Texte source —
──────────────────────────────

Faut-il sauver l'algorithme de Collins et De Luca?
Pierre-Marie GAGEY

Institut de Posturologie, Paris

     Bien que le papier 'Open-loop and closed-loop control of posture…' de Colliins et De Luca (1993) ait été accepté par la revue Experimental Brain Research et largement cité dans la littérature internationale, il est bourré d'imprécisions, d'erreurs et d'ignorances si criantes que je n'ai jamais jugé utile de prendre la plume pour le critiquer… Or voilà que Michel Lacour remet ce papier sur le tapis pour l'utiliser dans son programme d'analyse du signal stabilométrique "PosturoPro"… Y aurait-il quelque chose à sauver dans ce papier qui puisse être d'une quelconque utilité? Si c'est le cas, comme Michel Lacour semble le penser, alors il faut prendre le temps de critiquer ce papier pour bien séparer les scories de la pépite d'or qu'il contiendrait.

──────────────────────────────

Vos tâches —
[1] Reproduisez le passage du texte sur l'algorithme de Collins et De Luca en commençant par « Bien que le » et en terminant par « d'or qu'il contiendrait. ».
[2] Pour chaque affirmation, répondez oui ou non selon qu'elle concorde avec le texte sur l'algorithme de Collins et De Luca, et citez à l'identique les mots du texte qui tranchent : (a) le papier de Collins et De Luca a été accepté par la revue Experimental Brain Research ; (b) l'auteur a déjà pris la plume pour critiquer ce papier ; (c) Michel Lacour reprend ce papier pour l'utiliser dans son programme « PosturoPro ».

Les données —
──────────────────────────────

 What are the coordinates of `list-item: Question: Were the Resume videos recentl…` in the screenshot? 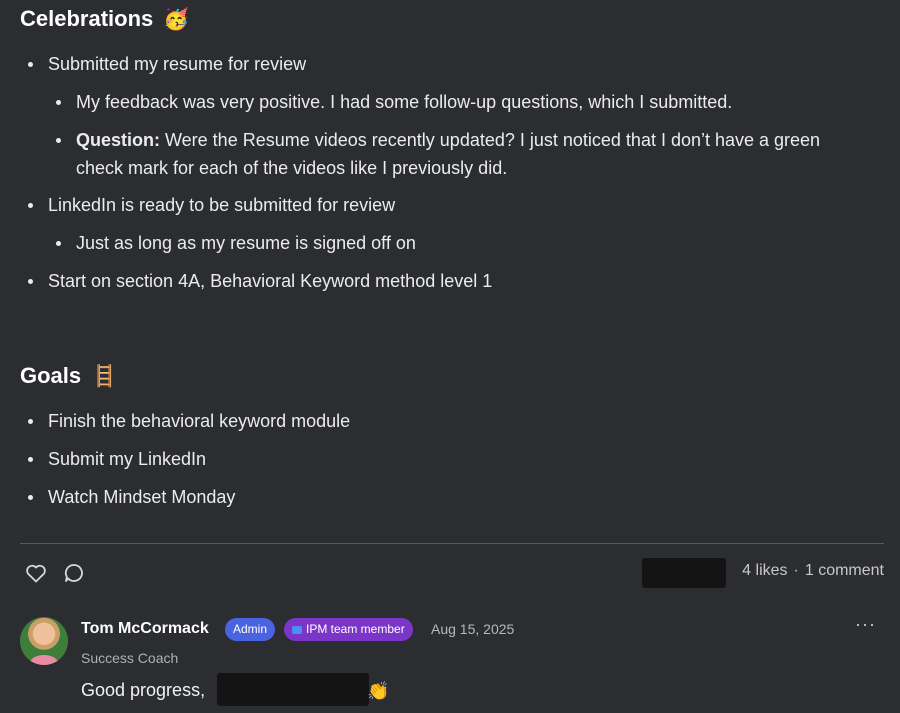 It's located at (456, 154).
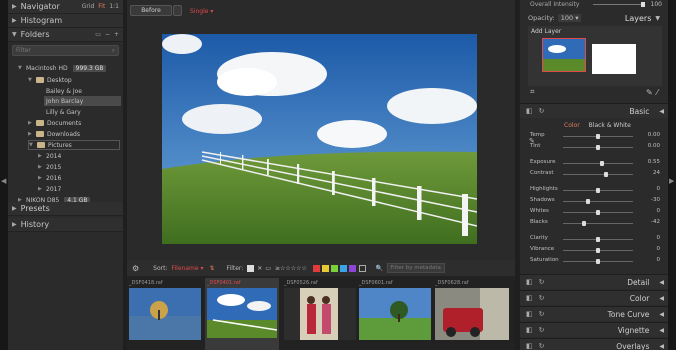  I want to click on tree-folder-lilly-gary: Lilly & Gary, so click(64, 112).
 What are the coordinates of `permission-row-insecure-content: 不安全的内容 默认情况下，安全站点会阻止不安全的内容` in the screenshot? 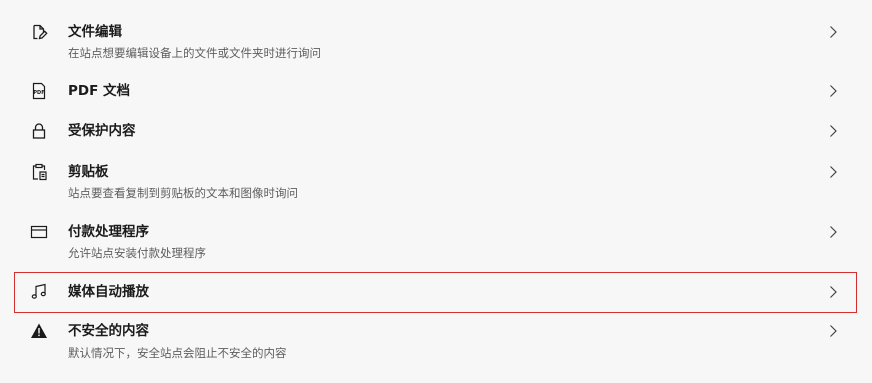 It's located at (436, 340).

──────────────────────────────

Tâches corrigées —
[1]
Bien que le papier 'Open-loop and closed-loop control of posture…' de Colliins et De Luca (1993) ait été accepté par la revue Experimental Brain Research et largement cité dans la littérature internationale, il est bourré d'imprécisions, d'erreurs et d'ignorances si criantes que je n'ai jamais jugé utile de prendre la plume pour le critiquer… Or voilà que Michel Lacour remet ce papier sur le tapis pour l'utiliser dans son programme d'analyse du signal stabilométrique "PosturoPro"… Y aurait-il quelque chose à sauver dans ce papier qui puisse être d'une quelconque utilité? Si c'est le cas, comme Michel Lacour semble le penser, alors il faut prendre le temps de critiquer ce papier pour bien séparer les scories de la pépite d'or qu'il contiendrait.

[2]
(a) Oui : « ait été accepté par la revue Experimental Brain Research ».
(b) Non : « je n'ai jamais jugé utile de prendre la plume pour le critiquer ».
(c) Oui : « pour l'utiliser dans son programme d'analyse du signal stabilométrique "PosturoPro" ».